Equitable Subrogation in Virginia
Subrogation is the legal process in which an insurer can step into the shoes of their policyholder to recover damages from the third party responsible for the loss. Equitable subrogation is based on equity, or fairness, as defined by the Virginia Supreme Court in Xl Specialty Ins. Co. v. Dept. of Transp., 611 S.E.2d 356, 269 Va. 362 (Va, 2005):
Equitable subrogation is subrogation that arises by operation of law. It is not based on contract or privity of parties, but is “purely equitable in nature, dependent on the facts and circumstances of each particular case.” Centreville Car Care, Inc. v. North Am. Mortgage, 263 Va. 339, 345, 559 S.E.2d 870, 872 (2002) (quoting Federal Land Bank of Baltimore v. Joynes,179 Va. 394, 402, 18 S.E.2d 917, 920 (1942)).
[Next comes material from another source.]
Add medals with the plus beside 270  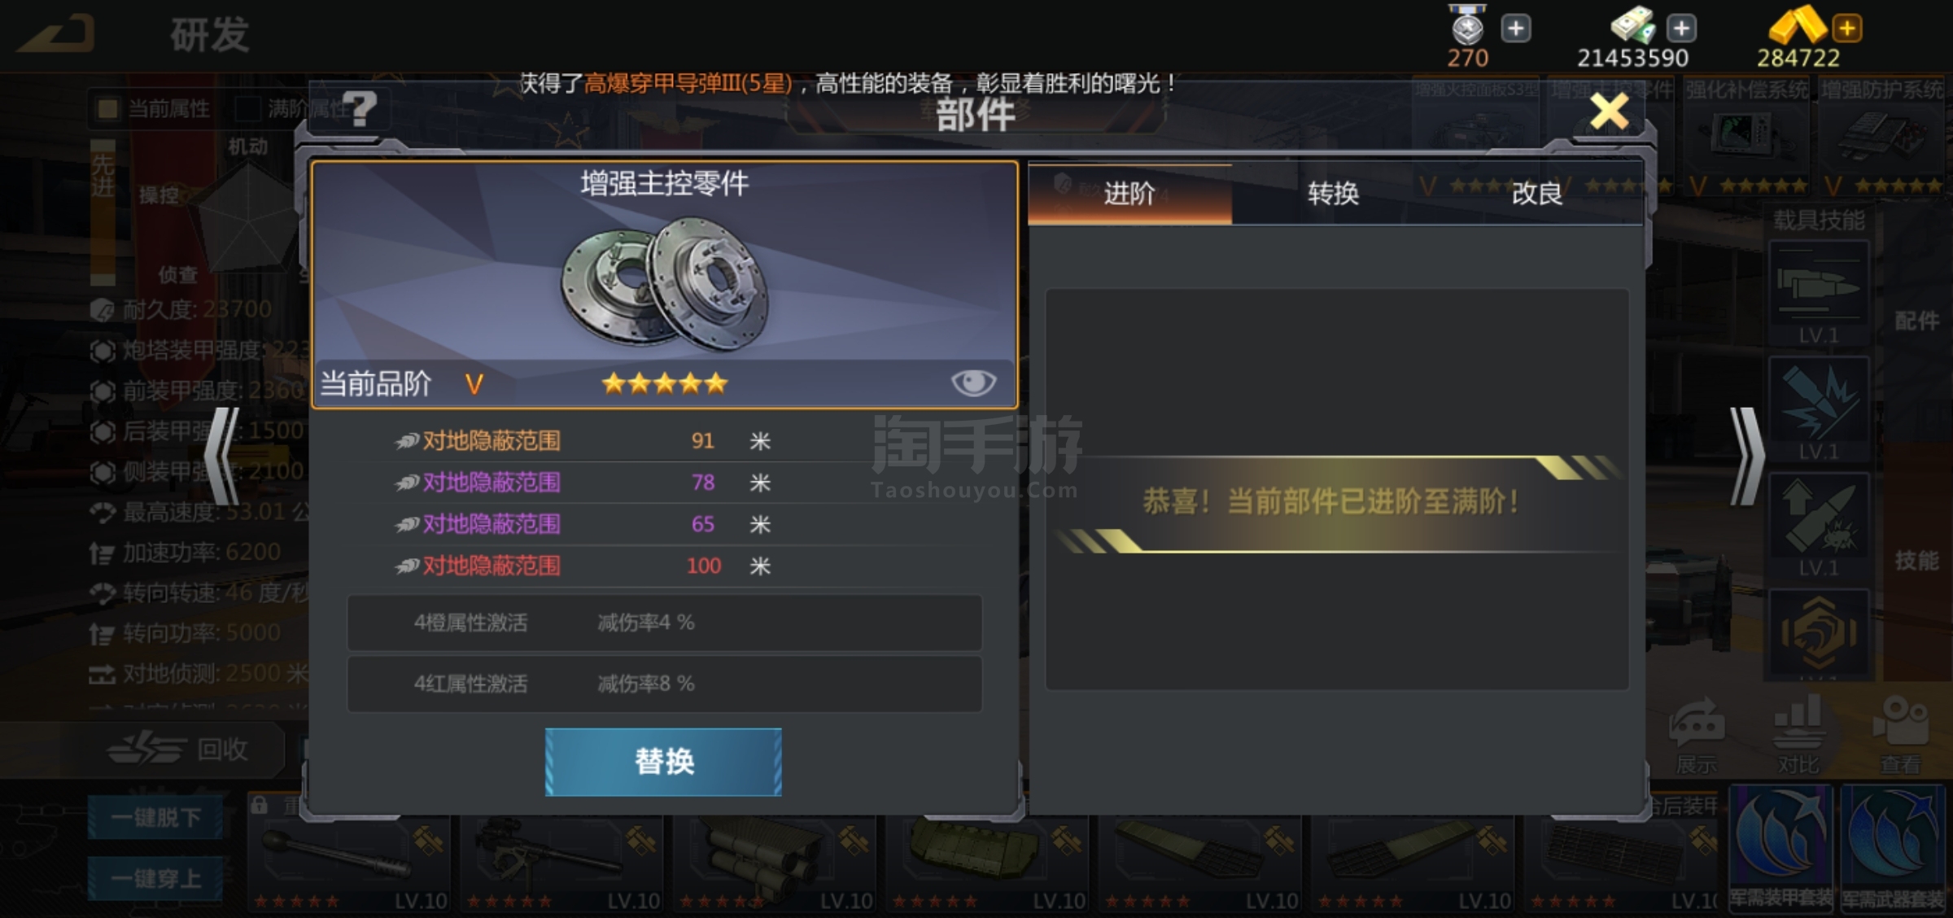point(1515,28)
When a principal defaults on a contract guaranteed by a performance or payment bond and the surety performs on the bond, principles of surety law and the doctrine of equitable subrogation impose certain rights and duties running between the surety, principal, and obligor, and allow the surety to enforce such rights and duties. See Dickenson v. Charles, 173 Va. 393, 400, 4 S.E.2d 351, 353 (1939) (quoting Kendrick v. Forney, 63 Va. (22 Gratt.) 748, 749-50 (1872)); Fulkerson v. Taylor, 100 Va. 426, 432,41 S.E. 863, 865 (1902); Restatement (Third) of Suretyship and Guaranty § 27 (1996).
Equitable subrogation arises from the common law and can work against the insurer conducting business in Virginia. For instance, where the Virginia policyholder has uninsured losses and recovers a judgment against the tortfeasor that does not equal the amount of total loss suffered by the insured, then the insurer cannot recover against the third party.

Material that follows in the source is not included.